What Is a Mind? More Hype from Big Data

Editor’s note: ENV is delighted to welcome Dr. Larson as a new contributor, commenting on mind and technology. Founder and CEO of a software company in Austin, Texas, he has been a Research Scientist Associate at the IC² Institute, University of Texas at Austin, where in 2009 he also received his PhD focusing on computational linguistics, computer science, and analytic philosophy.

Robert Wilensky, who passed away last year, was professor emeritus in computer science at UC Berkeley and a pioneer in the field of Artificial Intelligence (AI). Having devoted a long career to studying deep problems in machine intelligence, he left us with a memorable quip skewering today’s digital culture. "We’ve all heard," said Wilensky, "that a million monkeys banging on a million typewriters will eventually reproduce the entire works of Shakespeare. Now, thanks to the Internet, we know this is not true."

It’s a joke, of course, but like many good jokes it contains a large measure of truth. The butt of the good professor’s joke is so-called "Big Data," the latest in a seemingly never-ending string of fads that mark the strange history of Artificial Intelligence. AI launched officially in the 1950s, and after generations of disappointing results, its advocates hit upon the next big thing. That was the notion that machine intelligence might somehow emerge out of volumes of data, solving by sheer brute size what couldn’t be accomplished before with clever engineering.

How realistic was that vision? Well, to understand "Big Data," we have to look at AI. And to see AI for what it is, we have to start with some big-picture ideas, such as materialism and mechanism.

Strong AI, Materialism, and Mechanism

Artificial Intelligence — specifically, "Strong Artificial Intelligence" (Strong AI) — is a thesis about the capabilities of machines, and equally a commentary on the nature of mind. It holds, in short, that mind doesn’t really exist. Or to put it another way, mind is material. Or: simply material. Or: merely material.

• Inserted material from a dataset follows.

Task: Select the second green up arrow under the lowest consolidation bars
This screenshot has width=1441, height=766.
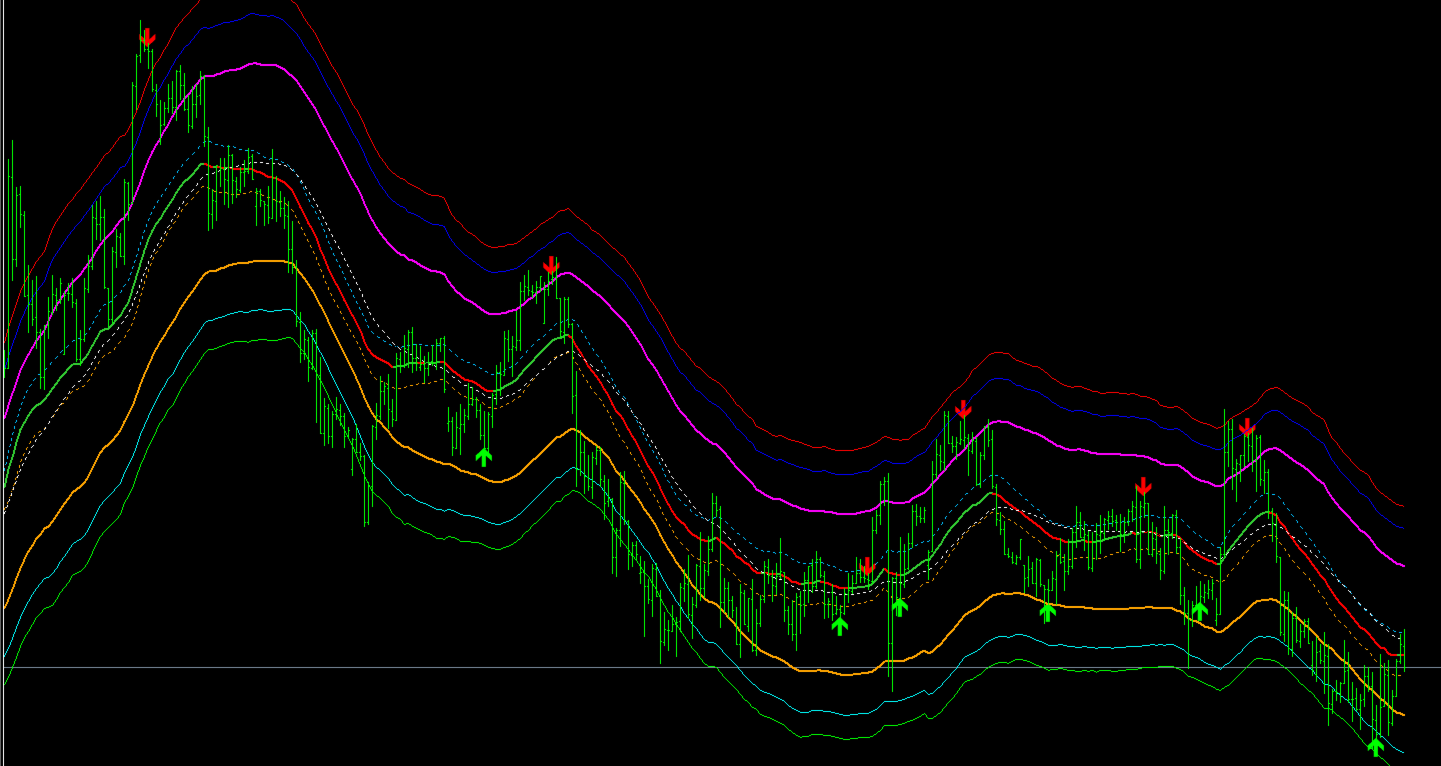Action: (840, 625)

The materialist underpinnings here are hardly accidental, or hidden. Wired Magazine, that glossy-paged rhapsody to all things tech, made the connection explicit back in August 2010:

Scientists have assumed that unless there’s some supernatural aspect to thought, we ought to be able to reverse-engineer this sucker. But so far, the mechanics of human cognition remain largely unknown.

The counterfactual here is obvious: "Since there’s no supernatural aspect to thought (clearly!), the project of AI will eventually succeed."

There’s the rub. To speak of the supernatural presumes some definition of natural. Roughly, the notion of "matter" used here is taken from Descartes, who was influenced by Galileo, who was influenced by Democritus with his theory of atoms as "uncuttables" and primary qualities like quantity and extension. No one in the AI crowd pays much attention to debates over the philosophy of matter. Still, this is roughly their idea of matter, the Cartesian one, and mechanism is the idea that laws push this matter around. Mind is the ghostly stuff that the Enlightenment debunked.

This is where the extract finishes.